Rewrite the listing from the line with "886x537 pixels. Task: Choose" through the end of the listing as a two-column CSV with the headers text and answer. Use one row for each text-and-answer pair, put each value in a single quoted field with line breaks changed to spaces, and leave out the pictures.

*** PROVIDED ENTRIES

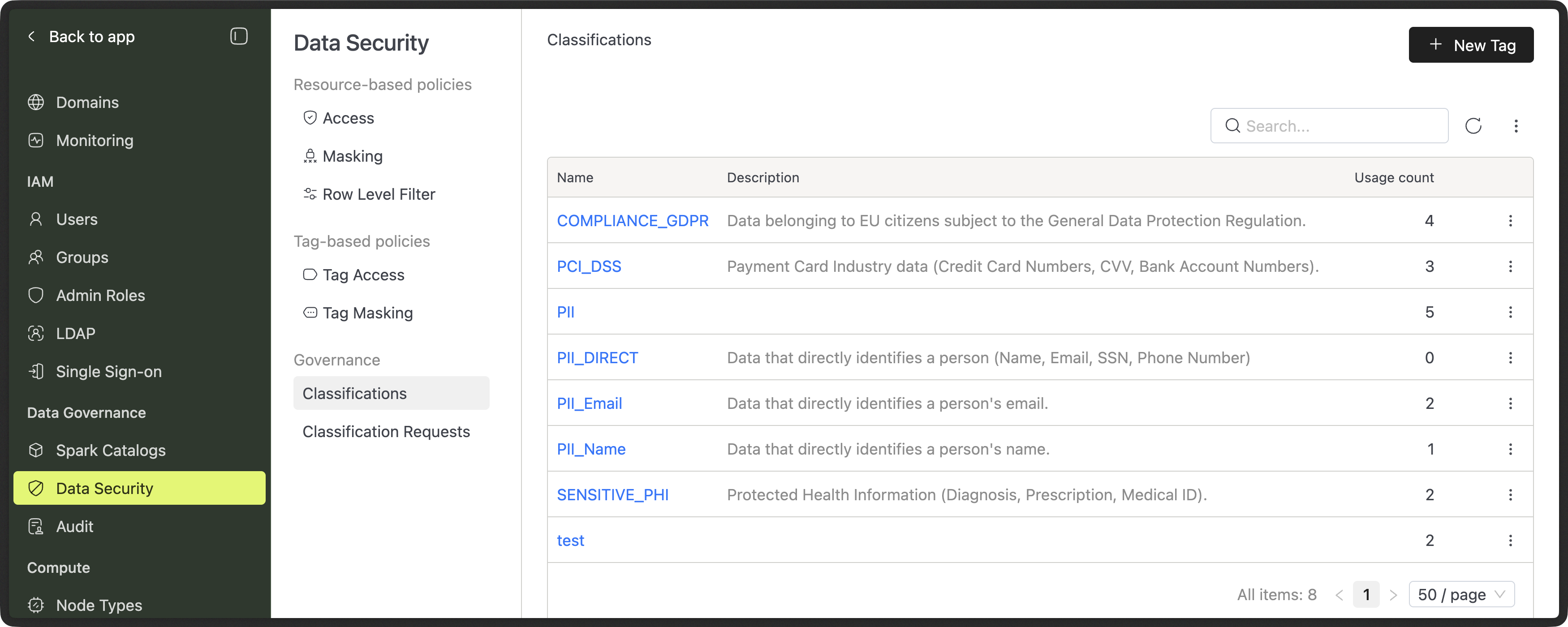
Task: Click the LDAP sidebar icon
Action: 36,334
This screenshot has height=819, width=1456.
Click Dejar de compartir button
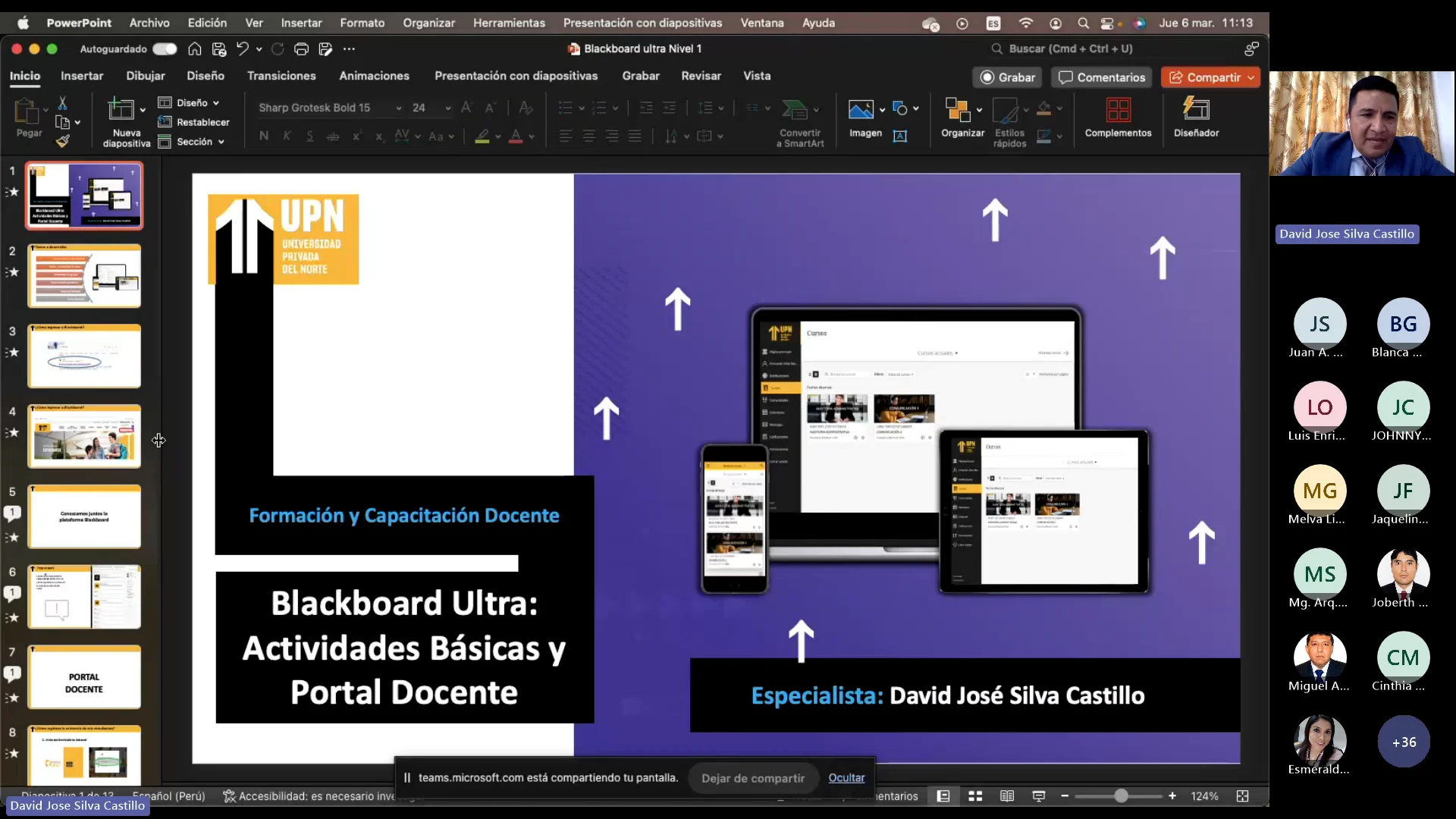[x=752, y=778]
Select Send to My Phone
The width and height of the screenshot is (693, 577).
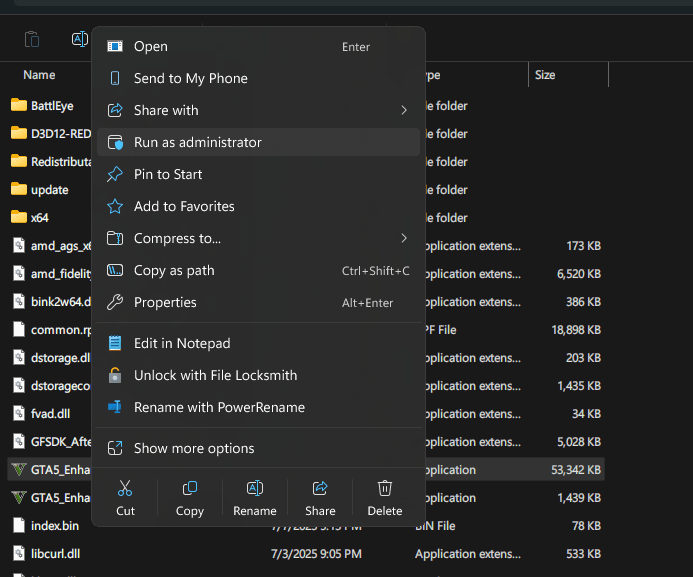click(190, 78)
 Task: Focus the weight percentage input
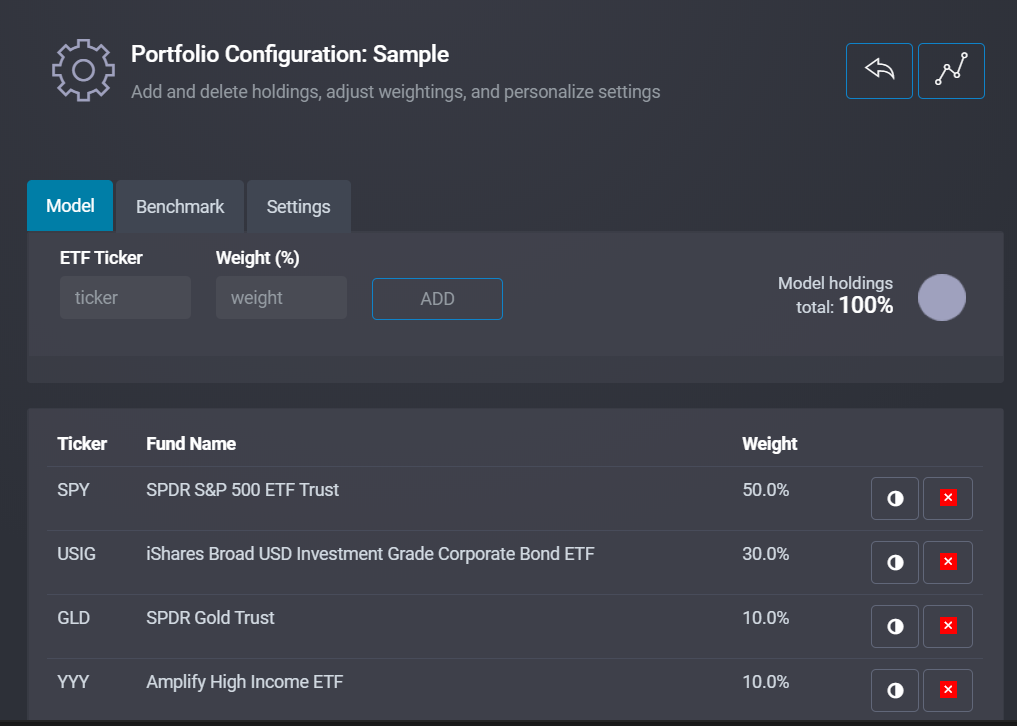pos(281,298)
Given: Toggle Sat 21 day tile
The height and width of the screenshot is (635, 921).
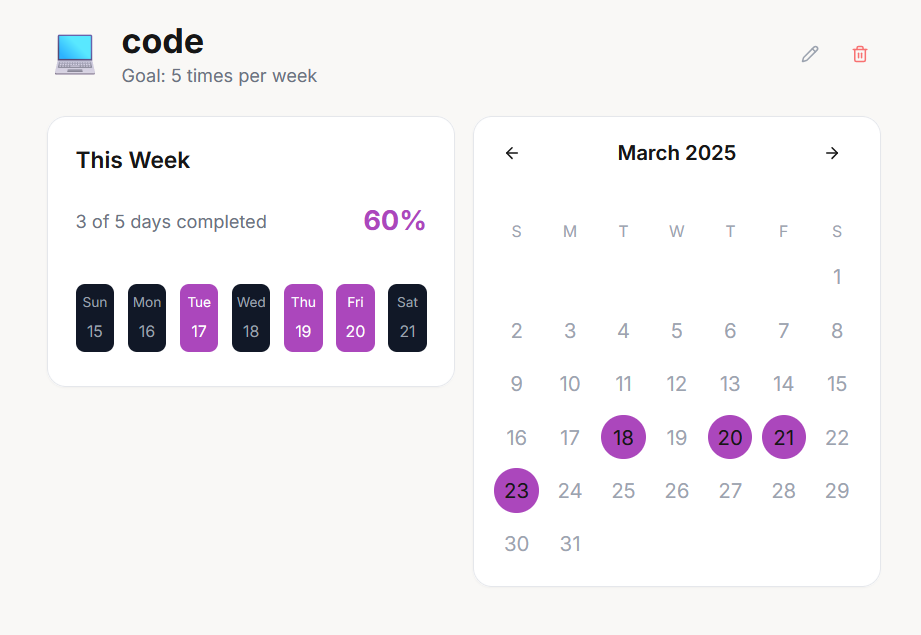Looking at the screenshot, I should (407, 318).
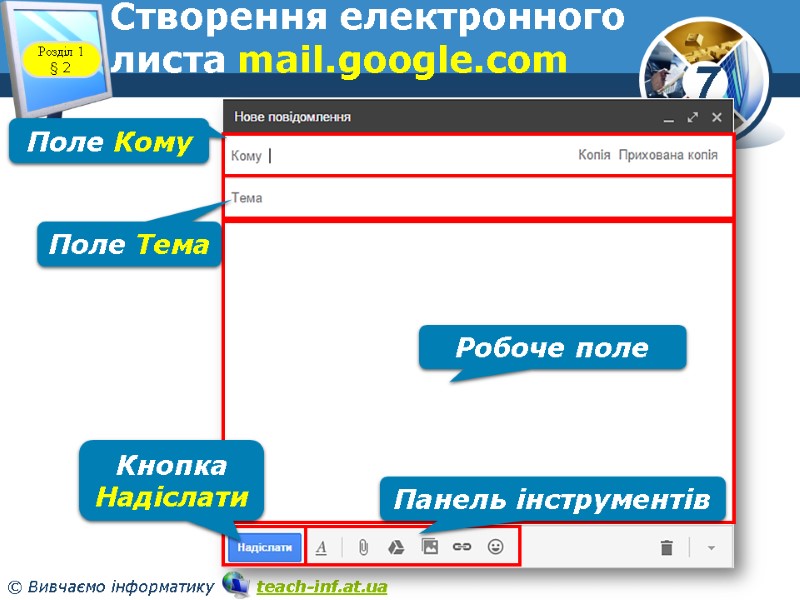Image resolution: width=800 pixels, height=600 pixels.
Task: Open the Прихована копія field
Action: tap(668, 155)
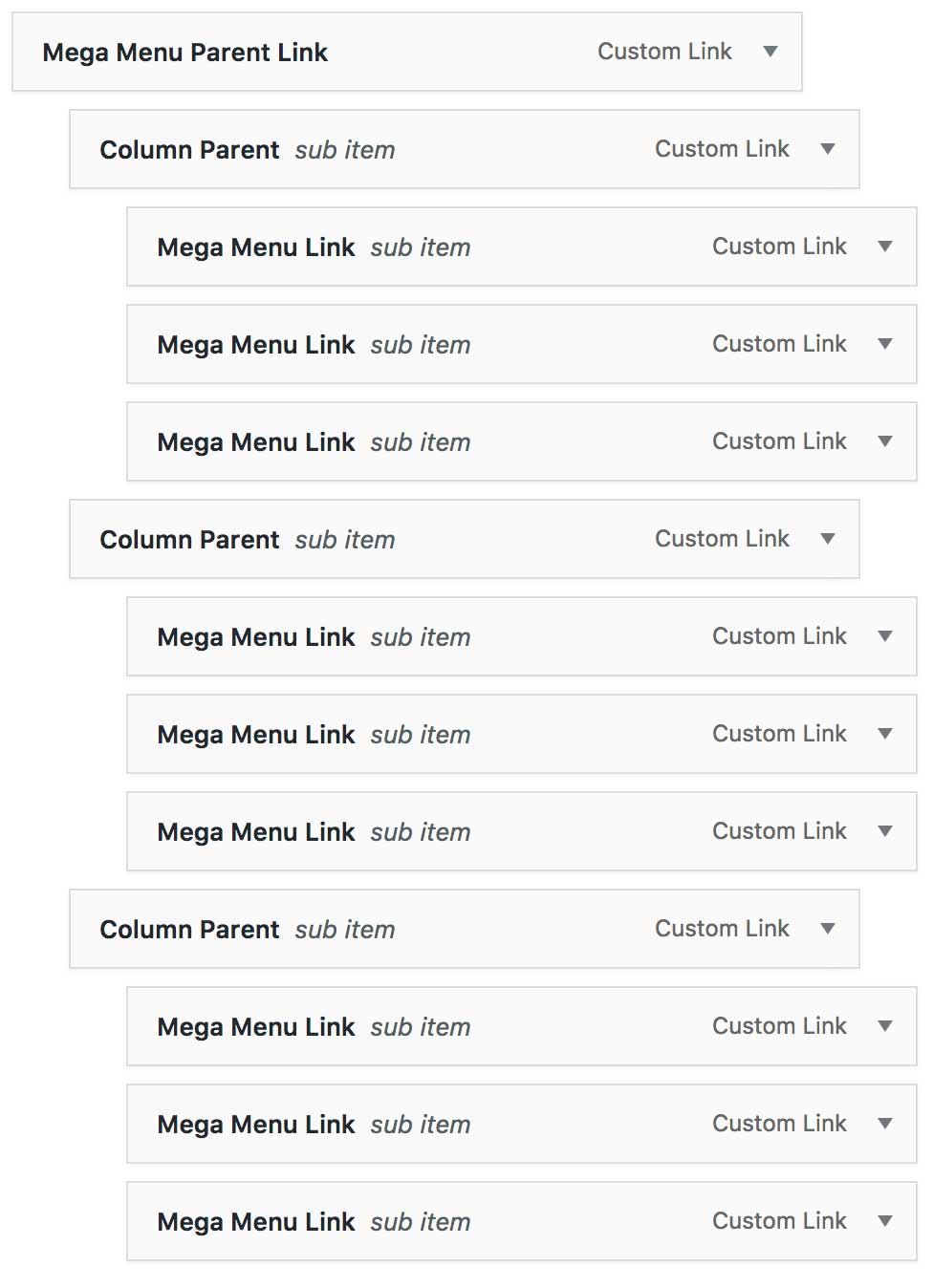Select eighth Mega Menu Link item title
The width and height of the screenshot is (933, 1288).
(x=256, y=1125)
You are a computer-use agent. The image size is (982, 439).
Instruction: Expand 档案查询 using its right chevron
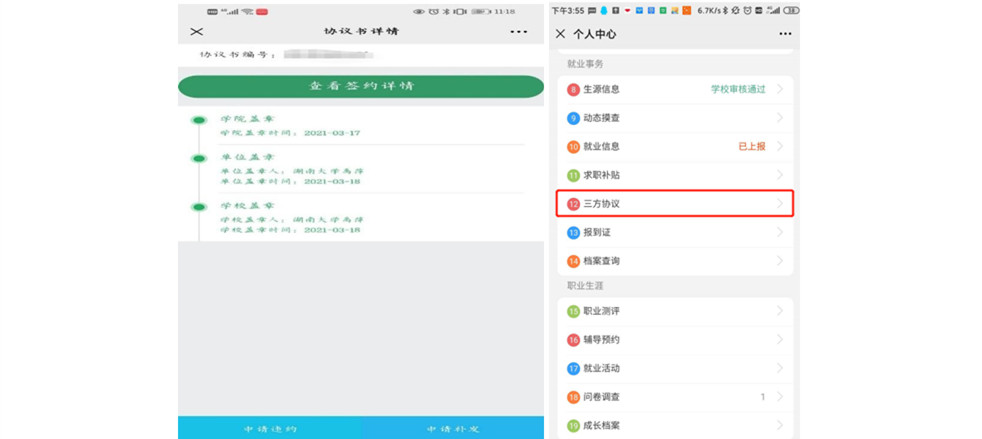[x=780, y=261]
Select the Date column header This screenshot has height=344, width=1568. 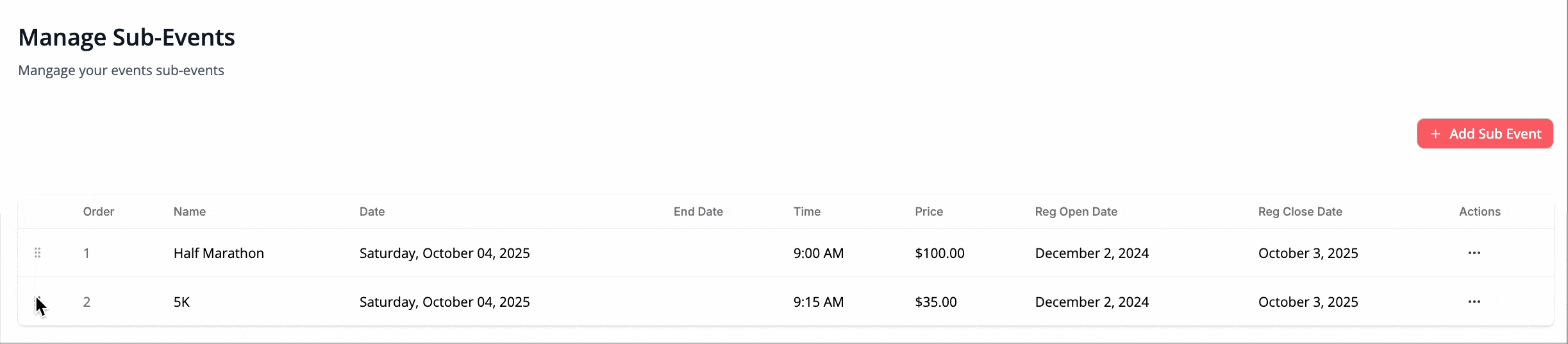click(372, 212)
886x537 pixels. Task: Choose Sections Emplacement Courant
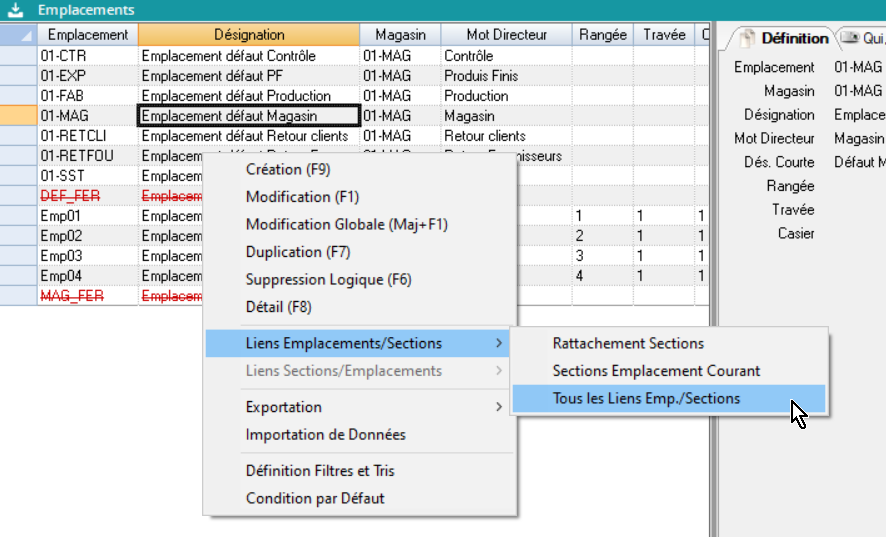[x=656, y=370]
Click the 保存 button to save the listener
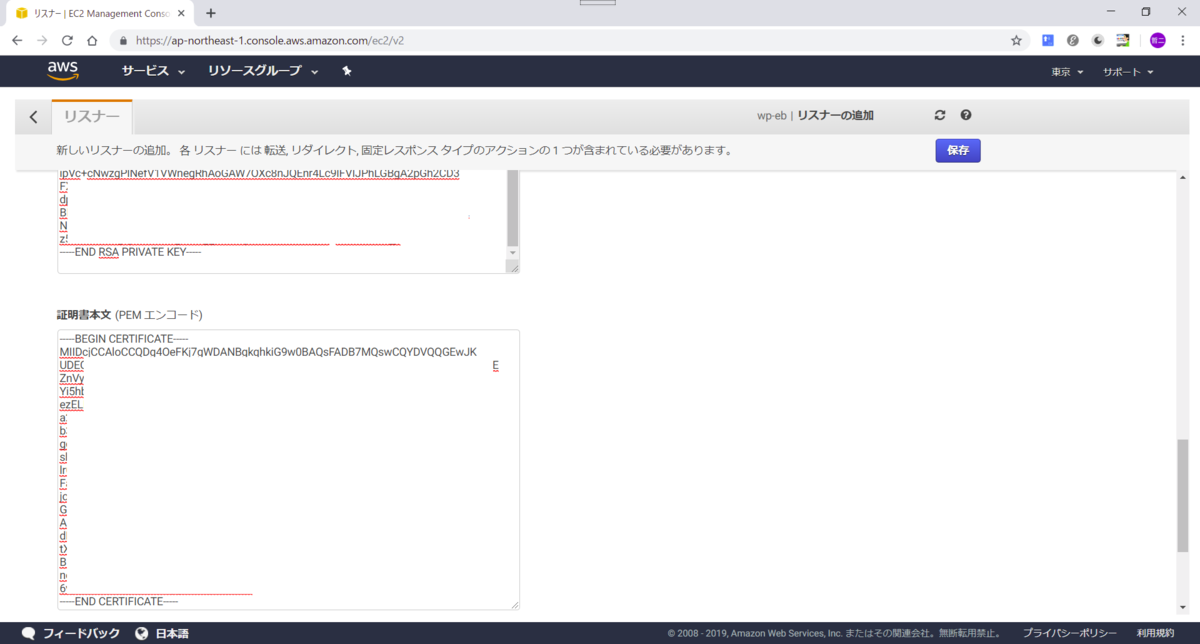The image size is (1200, 644). point(957,150)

******

*TASK RESPONSE*
text,answer
"886x537 pixels. Task: Choose Sections Emplacement Courant","[x=656, y=370]"
"Click the 保存 button to save the listener","The image size is (1200, 644). point(957,150)"